Here, Respondent Mary Anne Gutowski's noncompliance so substantially "impede [s] comprehension of the issues on appeal [and] frustrate[s] the appellate process" that dismissal is appropriate. State v. Hart,361 N.C. 309, 312, 644 S.E.2d 201, 203 (2007). The lack of legally supported arguments impedes our reaching the merits. "It is not the duty of this Court to supplement an appellant's brief with legal authority or arguments not contained therein." Eaton v. Campbell,220 N.C.App. 521, 522, 725 S.E.2d 893, 894 (2012) (citation and quotation marks omitted).
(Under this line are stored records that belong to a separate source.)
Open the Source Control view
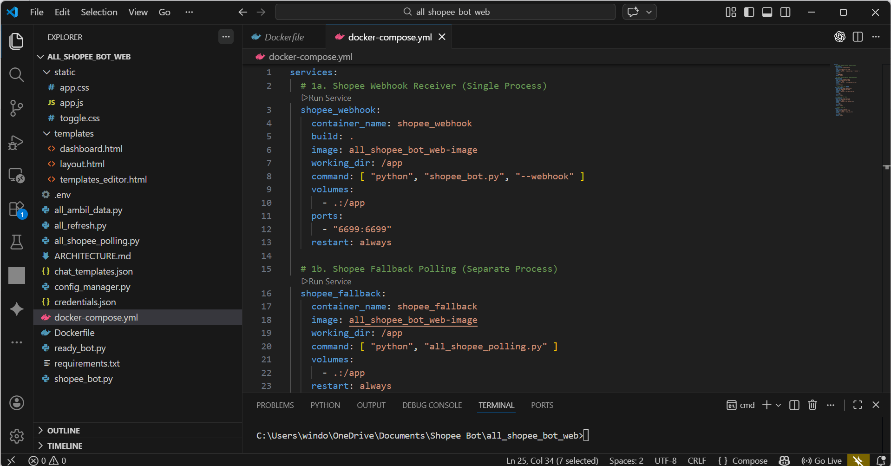The width and height of the screenshot is (891, 466). pyautogui.click(x=17, y=108)
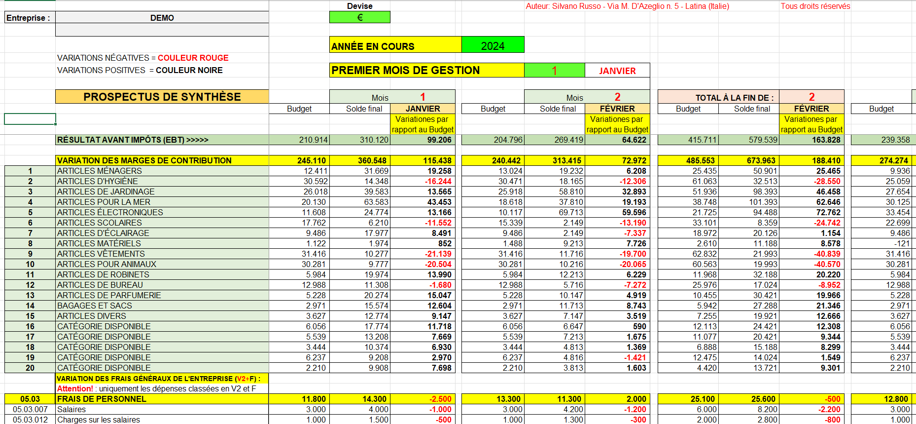This screenshot has height=424, width=916.
Task: Select the green 2024 year cell
Action: pos(493,44)
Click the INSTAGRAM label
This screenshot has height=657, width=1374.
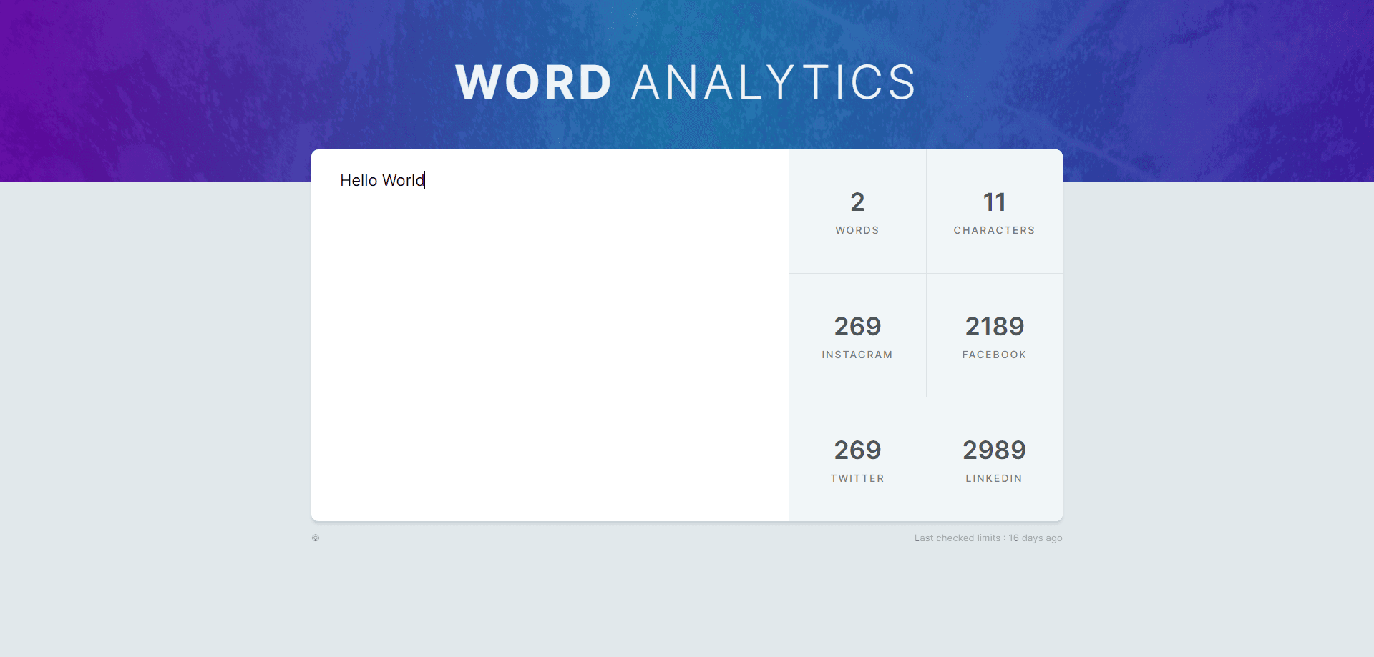coord(857,355)
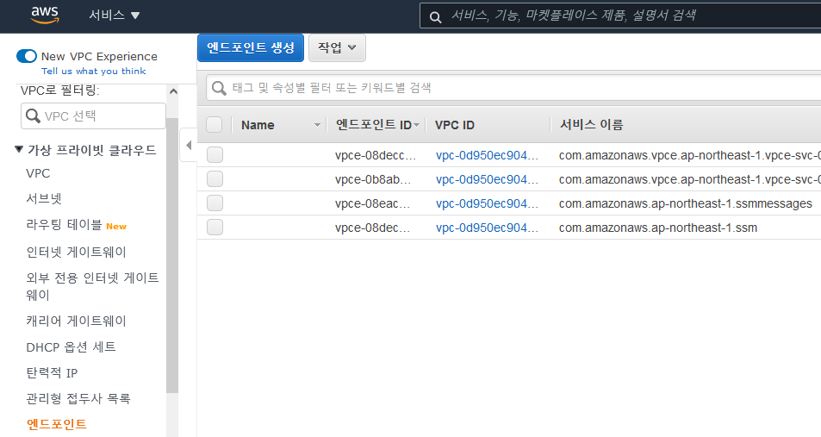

Even upon a finding of "gross" noncompliance, this Court may invoke Rule 2 to consider, "in exceptional circumstances, significant issues of importance in the public interest, or to prevent injustice which appears manifest to the Court." Steingress,350 N.C. at 66, 511 S.E.2d at 299-300 (citation and quotation marks omitted). Because of the failure of one of the Respondents to appeal the clerk's order to the superior court, the lack of articulated arguments and authorities, and the absence of demonstrating how this appeal would "prevent manifest injustice" or "expedite decision in the public interest," we decline to invoke Rule 2 to attempt to review the issues Respondents have raised. N.C. R.App. P. 2.

III. Motion to Remand

Subsequent to the filing of the briefs in this case, Respondents filed a motion to remand to the superior court, on the grounds of their discovery of "new evidence". Respondents have attached to their motion the opinions of two "experts" stating the notarized signature on the lenders affidavit is a forgery. Respondents correctly recognize this Court should not adjudicate new and contested evidence on appeal. Respondents' motion to remand is denied.

IV. Conclusion

This Court is unable to review the merits of Respondents' appeal due to Respondent Michael Gutowski's failure to appeal the clerk of superior court's order to the superior court and Respondent Mary Anne Gutowski's multiple violations and failure to present adequately supported legal arguments under Rule 28 of the Rules of Appellate Procedure. In our discretion, we decline to invoke Rule 2 of the Rules of Appellate Procedure. Respondents' appeal is dismissed. Respondents' motion to remand is denied.

DISMISSED-MOTION TO REMAND DENIED.

Chief Judge McGEE and Judge GEER concur.

Report per Rule 30(e).

Opinion

Appeal by Respondents from orders entered 26 November 2012 and 10 April 2014 by Judge Tanya T. Wallace in Union County Superior Court. Heard in the Court of Appeals 1 June 2015.